What dietary advice would you give Elizabeth to help her to control her condition?
- Decrease intake of processes carbohydrate
- Increase intake of fibre and complex carbohydrate to 50% of calorie intake (low glycaemic index foods)
- Decrease intake of fat, especially saturated fat
- Decrease alcohol consumption
- Eat small, regular, frequent meals, to avoid glucose spikes
- Take more exercise
According to the SIGN Gestational Diabetes criteria, how would you classify Isabelle’s glucose homeostasis?
Plasma glucose – Sample C = Approximately 9 mmol/L (random plasma glucose value)
Plasma glucose – Sample D-0 = Approximately 4.9 mmol/L
(Fasting value)
Plasma glucose – Sample D-120 = Approximately 10 mmol/L (2hrs after 75g glucose)
She is pregnant
Isabelle’s fasting blood glucose level is normal but after the OGTT her 2 hr reading is >8.5 mmol/L. This would classify her as having GDM.
What is the criteria for Gestational Diabetes Mellitus (GDM)?
Gestational Diabetes Mellitus (GDM);
- Fasting plasma glucose = ≥ 5.1 mmol/L
or - 1-h plasma glucose after ingestion of 75g glucose = ≥10.0 mmol/L
or - 2-h plasma glucose after ingestion of 75g glucose = ≥8.5 mmol/L
What are the recommendations for women with GDM?

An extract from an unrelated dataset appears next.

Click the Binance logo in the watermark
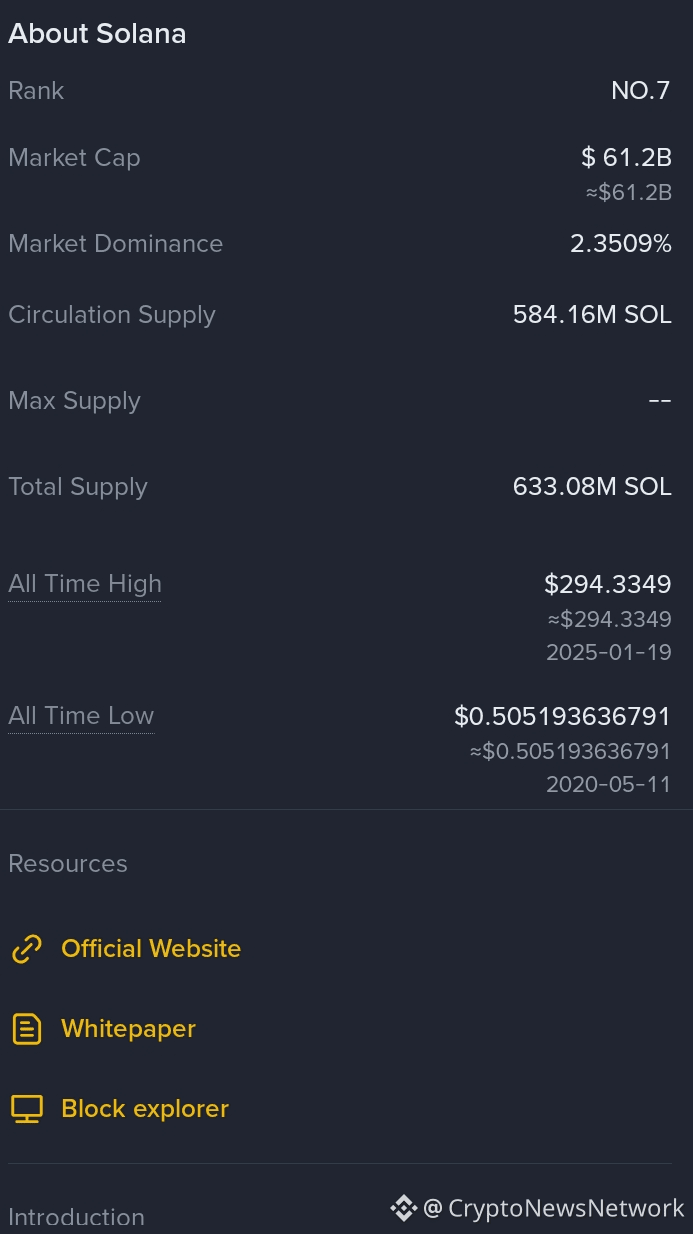 click(404, 1208)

SIGN recommended interventions for women with Gestational Diabetes mellitus;
- Explain that good blood glucose control throughout pregnancy will reduce the risk of fetal and neonatal complications (e.g. congenital malformation, late intrauterine death, fetal distress), obstetric complications (e.g. miscarriage, pre-eclampsia, premature labour) and complications from diabetes.
- Teach women with GDM about glucose self-monitoring and target levels.

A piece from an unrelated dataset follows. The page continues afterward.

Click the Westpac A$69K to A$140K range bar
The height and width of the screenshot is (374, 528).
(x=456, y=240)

- Metformin or glibenclamide may be considered as initial pharmacological glucose lowering
treatment in women with gestational diabetes. - Advise women with GDM to eat a healthy diet during pregnancy (foods with a low glycaemic
index), weight control, and recommend regular exercise. - Women should have plan for insulin management at delivery or immediately after.
What is Isabelle’s body mass index (BMI)?
Height: 1.60 m
Weight: 78.1 kg
BMI = weight/height2 = 30.5kg/m2
What risk factors for gestational diabetes mellitus (GDM) does Isabelle present?
Isabelle is 35-year-old Middle Eastern woman attending a pre-natal GP appointment. No abnormalities were detected at her ultrasound anomaly scan at 20 weeks. She is now at 25 weeks gestation and her uterus size is appropriate for the gestational age. Her past obstetric history includes spontaneous vaginal delivery of a 4.6 kg male infant at 40 weeks gestation, 4 years ago in Dubai. She reports that the child is doing well. Her family history reveals that her mother has type 2 diabetes mellitus.
Signs;
- Blood pressure: 130/80 mmHg
- BMI = 30.5kg/m2
- Glucose: +
Isabelle has a BMI above 30 kg/m2 (obese), has had a baby weighing 4.5 kg or above (might have had macrosomia), family history of diabetes, minority ethnic family origin with high prevalence of diabetes.